#### The problem:
Reproduce the listing below word for word, keeping every line in its original order.

○ ○ ○

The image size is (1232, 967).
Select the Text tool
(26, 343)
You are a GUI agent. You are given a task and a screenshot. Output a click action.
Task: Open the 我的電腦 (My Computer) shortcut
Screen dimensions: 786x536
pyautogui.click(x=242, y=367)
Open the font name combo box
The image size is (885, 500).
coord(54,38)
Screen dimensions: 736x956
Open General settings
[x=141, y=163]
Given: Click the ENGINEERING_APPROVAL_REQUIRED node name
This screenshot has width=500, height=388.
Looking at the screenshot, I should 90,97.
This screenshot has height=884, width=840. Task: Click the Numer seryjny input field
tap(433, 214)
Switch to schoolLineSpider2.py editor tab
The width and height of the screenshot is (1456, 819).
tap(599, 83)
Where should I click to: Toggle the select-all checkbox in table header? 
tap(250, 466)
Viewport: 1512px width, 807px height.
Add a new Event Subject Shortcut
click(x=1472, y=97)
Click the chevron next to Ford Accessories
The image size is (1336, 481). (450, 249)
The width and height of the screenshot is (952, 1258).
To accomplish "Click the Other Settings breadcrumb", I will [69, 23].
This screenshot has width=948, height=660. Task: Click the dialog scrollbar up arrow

○ ○ ○

#### Response:
The image size is (1232, 967).
Select the Text tool
(26, 343)
You are a GUI agent. You are given a task and a screenshot. Output a click action.
Task: Open the 我的電腦 (My Computer) shortcut
Screen dimensions: 786x536
pyautogui.click(x=242, y=367)
Open the font name combo box
The image size is (885, 500).
coord(54,38)
Screen dimensions: 736x956
Open General settings
[x=141, y=163]
Given: Click the ENGINEERING_APPROVAL_REQUIRED node name
This screenshot has width=500, height=388.
Looking at the screenshot, I should 90,97.
This screenshot has height=884, width=840. Task: Click the Numer seryjny input field
tap(433, 214)
Switch to schoolLineSpider2.py editor tab
The width and height of the screenshot is (1456, 819).
tap(599, 83)
Where should I click to: Toggle the select-all checkbox in table header? 
tap(250, 466)
Viewport: 1512px width, 807px height.
Add a new Event Subject Shortcut
click(x=1472, y=97)
Click the chevron next to Ford Accessories
The image size is (1336, 481). (450, 249)
The width and height of the screenshot is (952, 1258).
To accomplish "Click the Other Settings breadcrumb", I will [69, 23].
This screenshot has width=948, height=660. Task: Click the dialog scrollbar up arrow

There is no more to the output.